*YOUR INSTRUCTIONS*:
Please copy the data below exactly, from its first line through the line holding "[Link to Facebook] (1142, 9)", and skip the pictures.

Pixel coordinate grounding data
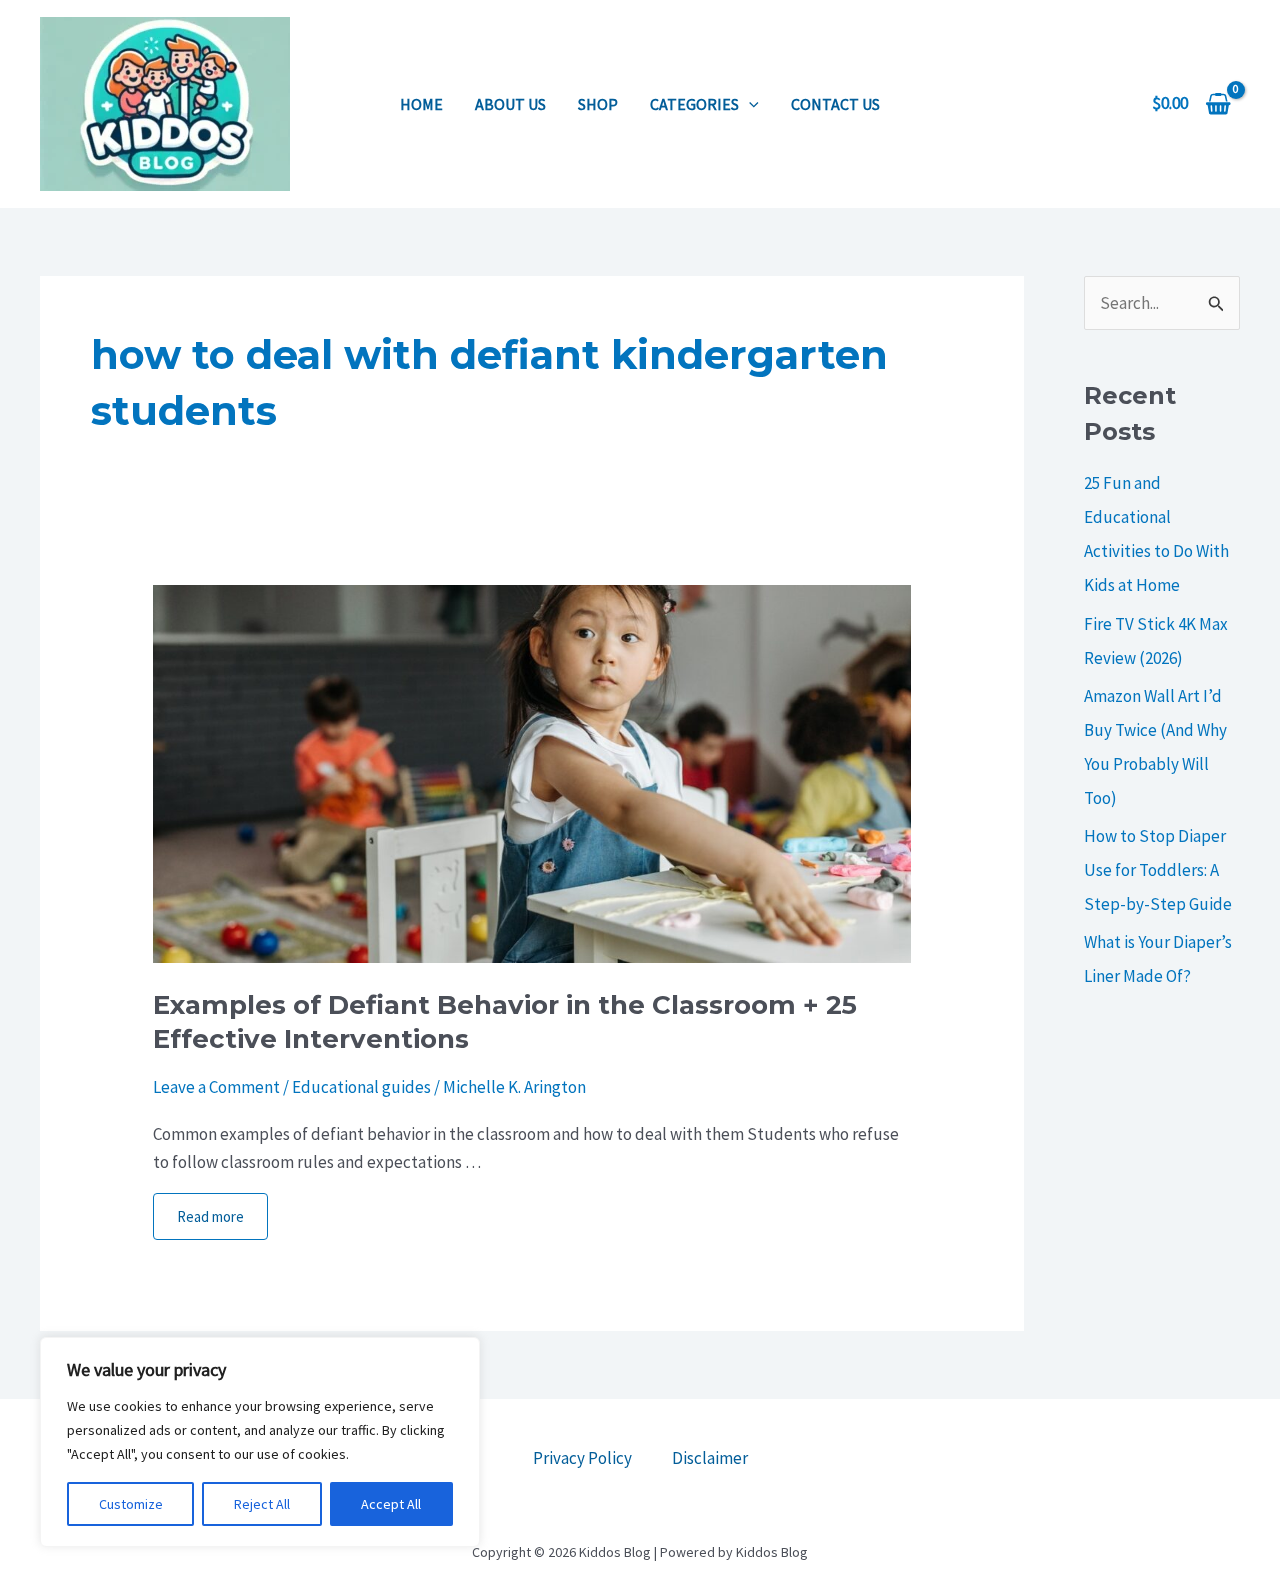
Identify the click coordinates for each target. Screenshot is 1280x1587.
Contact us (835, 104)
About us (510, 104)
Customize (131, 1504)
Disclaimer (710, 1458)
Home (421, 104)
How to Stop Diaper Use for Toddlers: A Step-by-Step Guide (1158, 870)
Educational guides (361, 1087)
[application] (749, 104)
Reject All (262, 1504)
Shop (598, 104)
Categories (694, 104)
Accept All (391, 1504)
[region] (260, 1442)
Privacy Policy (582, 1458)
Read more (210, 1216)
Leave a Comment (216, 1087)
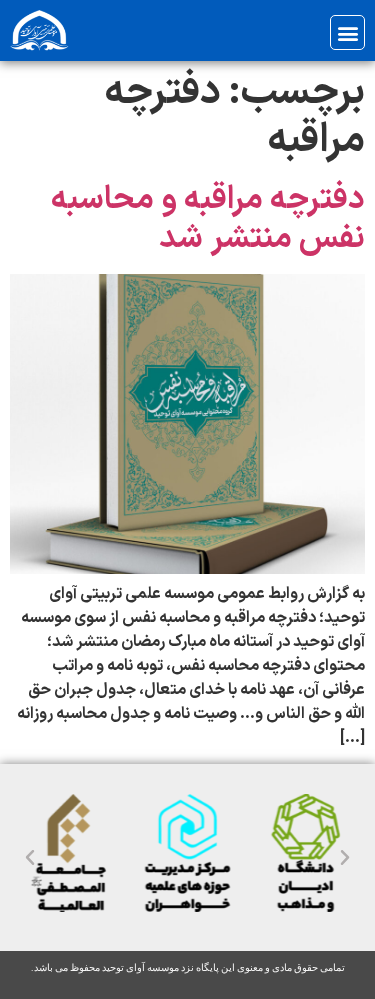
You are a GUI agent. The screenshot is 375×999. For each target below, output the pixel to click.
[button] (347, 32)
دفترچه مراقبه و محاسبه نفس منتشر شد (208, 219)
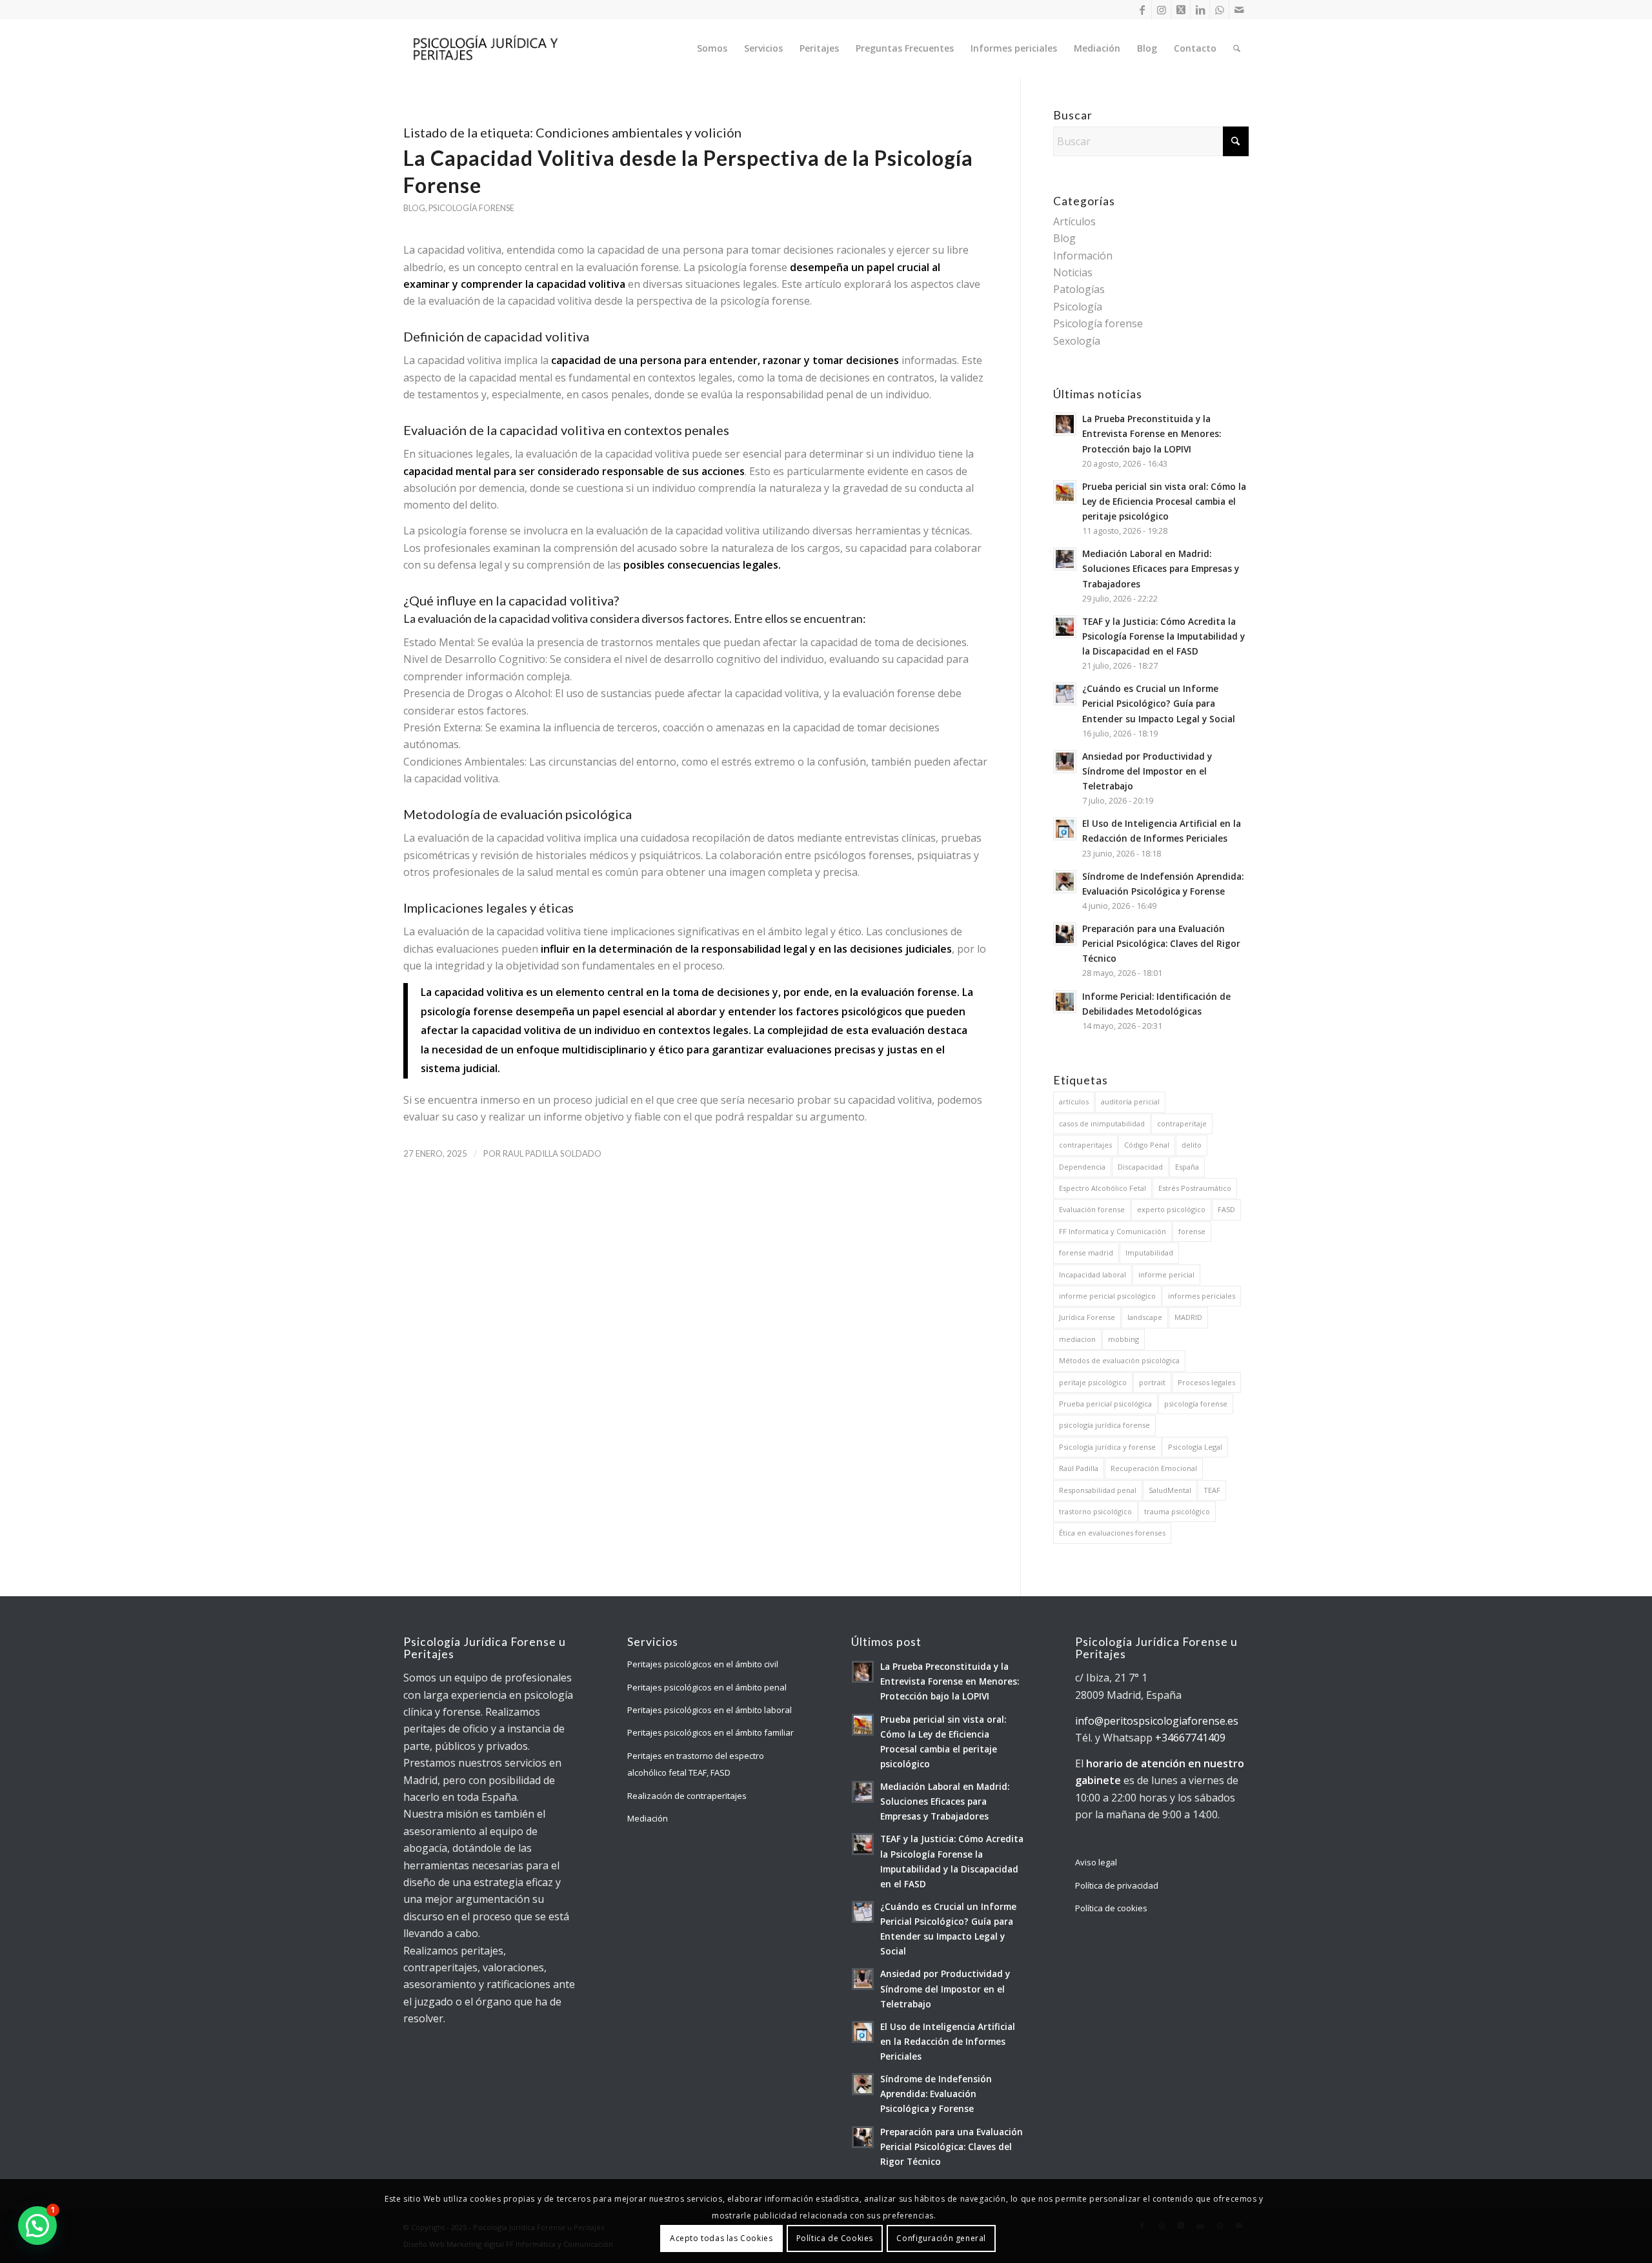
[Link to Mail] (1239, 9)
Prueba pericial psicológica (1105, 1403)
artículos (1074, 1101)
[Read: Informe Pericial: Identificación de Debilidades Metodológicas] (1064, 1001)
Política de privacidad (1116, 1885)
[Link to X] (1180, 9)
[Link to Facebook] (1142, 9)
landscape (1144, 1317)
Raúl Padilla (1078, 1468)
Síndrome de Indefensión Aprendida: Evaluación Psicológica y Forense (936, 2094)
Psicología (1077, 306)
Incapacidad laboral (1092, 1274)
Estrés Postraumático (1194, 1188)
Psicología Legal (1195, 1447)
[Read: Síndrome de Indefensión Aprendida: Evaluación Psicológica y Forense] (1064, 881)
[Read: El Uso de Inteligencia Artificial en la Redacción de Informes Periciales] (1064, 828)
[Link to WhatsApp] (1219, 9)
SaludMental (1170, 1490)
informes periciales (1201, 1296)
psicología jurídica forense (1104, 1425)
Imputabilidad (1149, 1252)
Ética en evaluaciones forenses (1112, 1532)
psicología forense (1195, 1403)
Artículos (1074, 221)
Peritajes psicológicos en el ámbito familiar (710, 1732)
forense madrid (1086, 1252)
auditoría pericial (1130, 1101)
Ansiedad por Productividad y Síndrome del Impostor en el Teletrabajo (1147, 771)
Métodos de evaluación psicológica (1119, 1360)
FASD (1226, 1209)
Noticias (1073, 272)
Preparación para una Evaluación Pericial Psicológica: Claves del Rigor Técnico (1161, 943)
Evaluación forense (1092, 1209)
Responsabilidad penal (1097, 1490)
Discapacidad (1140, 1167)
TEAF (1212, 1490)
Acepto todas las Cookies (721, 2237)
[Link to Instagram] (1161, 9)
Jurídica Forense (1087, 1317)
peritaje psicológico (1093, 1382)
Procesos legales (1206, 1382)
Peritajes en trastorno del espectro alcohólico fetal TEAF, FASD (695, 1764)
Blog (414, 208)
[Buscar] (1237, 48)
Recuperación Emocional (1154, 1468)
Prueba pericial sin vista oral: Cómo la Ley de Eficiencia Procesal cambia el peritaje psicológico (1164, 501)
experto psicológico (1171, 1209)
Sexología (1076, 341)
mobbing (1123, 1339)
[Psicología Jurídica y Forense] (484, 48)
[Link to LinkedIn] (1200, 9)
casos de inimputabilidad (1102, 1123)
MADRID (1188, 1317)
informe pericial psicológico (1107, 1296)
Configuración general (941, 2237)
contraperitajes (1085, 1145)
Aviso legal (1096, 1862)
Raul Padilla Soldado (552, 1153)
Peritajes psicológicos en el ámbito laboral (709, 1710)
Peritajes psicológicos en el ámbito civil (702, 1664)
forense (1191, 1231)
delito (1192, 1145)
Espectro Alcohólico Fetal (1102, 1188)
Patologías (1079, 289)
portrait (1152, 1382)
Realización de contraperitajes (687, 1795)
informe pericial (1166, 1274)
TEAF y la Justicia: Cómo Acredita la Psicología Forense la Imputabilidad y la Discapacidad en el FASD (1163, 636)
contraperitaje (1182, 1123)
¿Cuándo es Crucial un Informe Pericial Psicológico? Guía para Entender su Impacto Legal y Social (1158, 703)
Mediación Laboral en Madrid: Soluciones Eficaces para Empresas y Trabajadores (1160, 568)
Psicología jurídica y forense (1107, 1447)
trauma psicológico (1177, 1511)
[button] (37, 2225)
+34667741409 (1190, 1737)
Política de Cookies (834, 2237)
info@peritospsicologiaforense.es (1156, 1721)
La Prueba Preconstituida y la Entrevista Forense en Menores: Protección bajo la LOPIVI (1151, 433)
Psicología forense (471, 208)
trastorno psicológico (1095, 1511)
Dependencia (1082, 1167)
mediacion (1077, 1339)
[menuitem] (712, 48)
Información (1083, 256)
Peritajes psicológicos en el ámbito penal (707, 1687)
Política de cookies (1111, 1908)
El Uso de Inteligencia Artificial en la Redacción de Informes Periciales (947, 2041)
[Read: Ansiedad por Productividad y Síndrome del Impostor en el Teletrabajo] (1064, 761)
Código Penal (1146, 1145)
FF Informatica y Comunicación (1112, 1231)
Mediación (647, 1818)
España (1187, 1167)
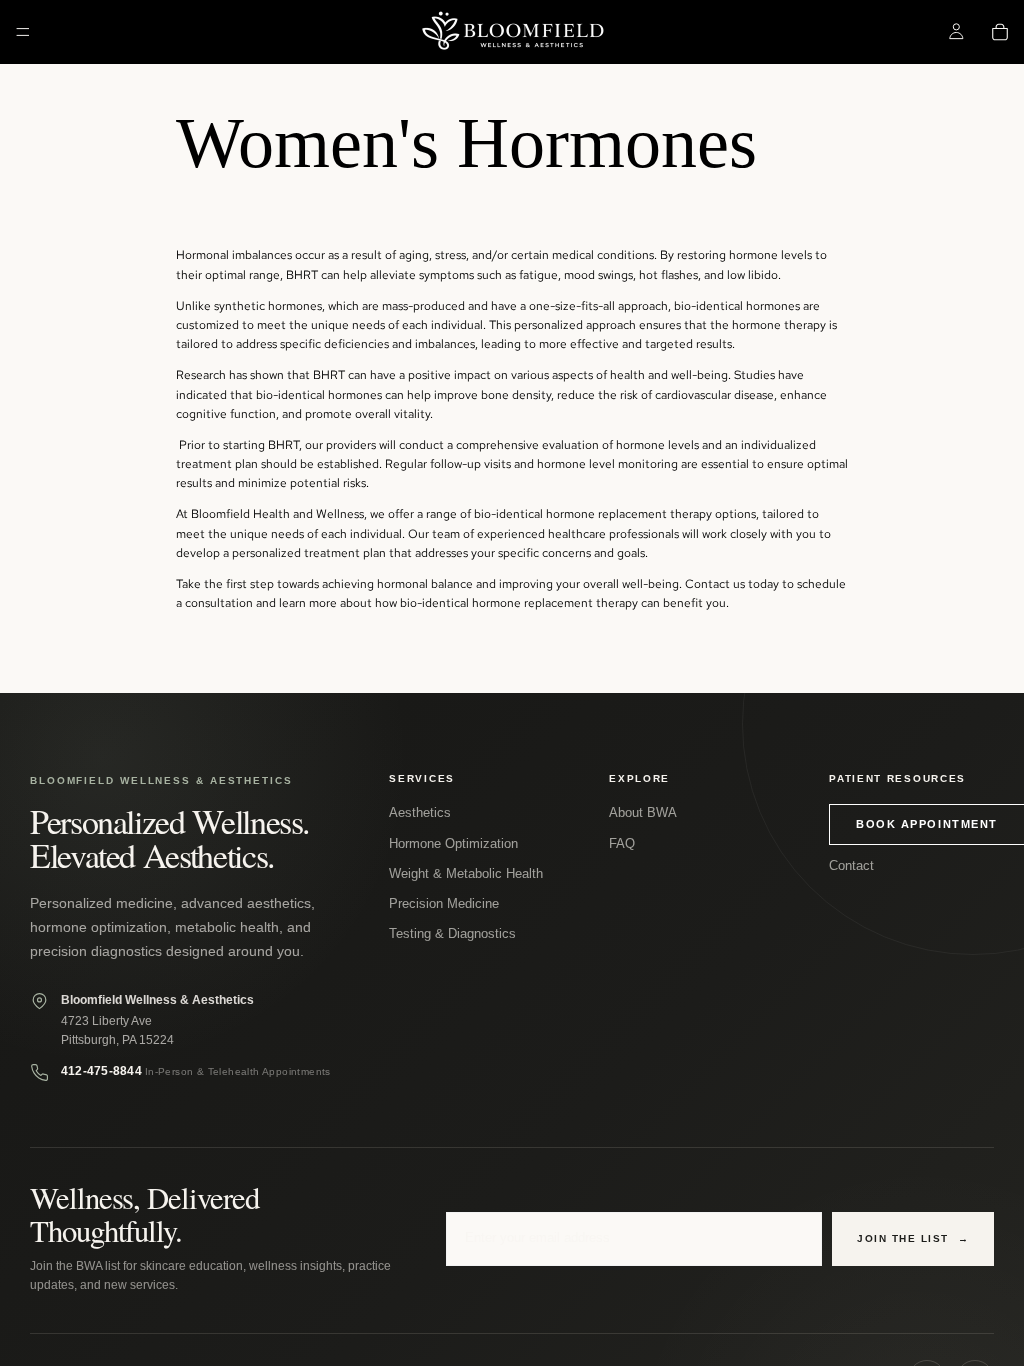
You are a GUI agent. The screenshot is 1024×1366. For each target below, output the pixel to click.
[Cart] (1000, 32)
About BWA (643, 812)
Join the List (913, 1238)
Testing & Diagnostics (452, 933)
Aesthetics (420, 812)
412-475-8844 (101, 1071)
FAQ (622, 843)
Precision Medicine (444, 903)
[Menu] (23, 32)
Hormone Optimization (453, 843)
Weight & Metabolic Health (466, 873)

*SOLVED PROBLEM*:
Identify the click coordinates for each target. Screenshot is 1280x1587.
Contact us (835, 104)
About us (510, 104)
Customize (131, 1504)
Disclaimer (710, 1458)
Home (421, 104)
How to Stop Diaper Use for Toddlers: A Step-by-Step Guide (1158, 870)
Educational guides (361, 1087)
[application] (749, 104)
Reject All (262, 1504)
Shop (598, 104)
Categories (694, 104)
Accept All (391, 1504)
[region] (260, 1442)
Privacy Policy (582, 1458)
Read more (210, 1216)
Leave a Comment (216, 1087)
You are a GUI agent. The screenshot is 375×999. For each target below, output the pixel to click.
[button] (347, 32)
دفترچه مراقبه و محاسبه نفس منتشر شد (208, 219)
[Link to Mail] (1239, 9)
Prueba pericial psicológica (1105, 1403)
artículos (1074, 1101)
[Read: Informe Pericial: Identificación de Debilidades Metodológicas] (1064, 1001)
Política de privacidad (1116, 1885)
[Link to X] (1180, 9)
[Link to Facebook] (1142, 9)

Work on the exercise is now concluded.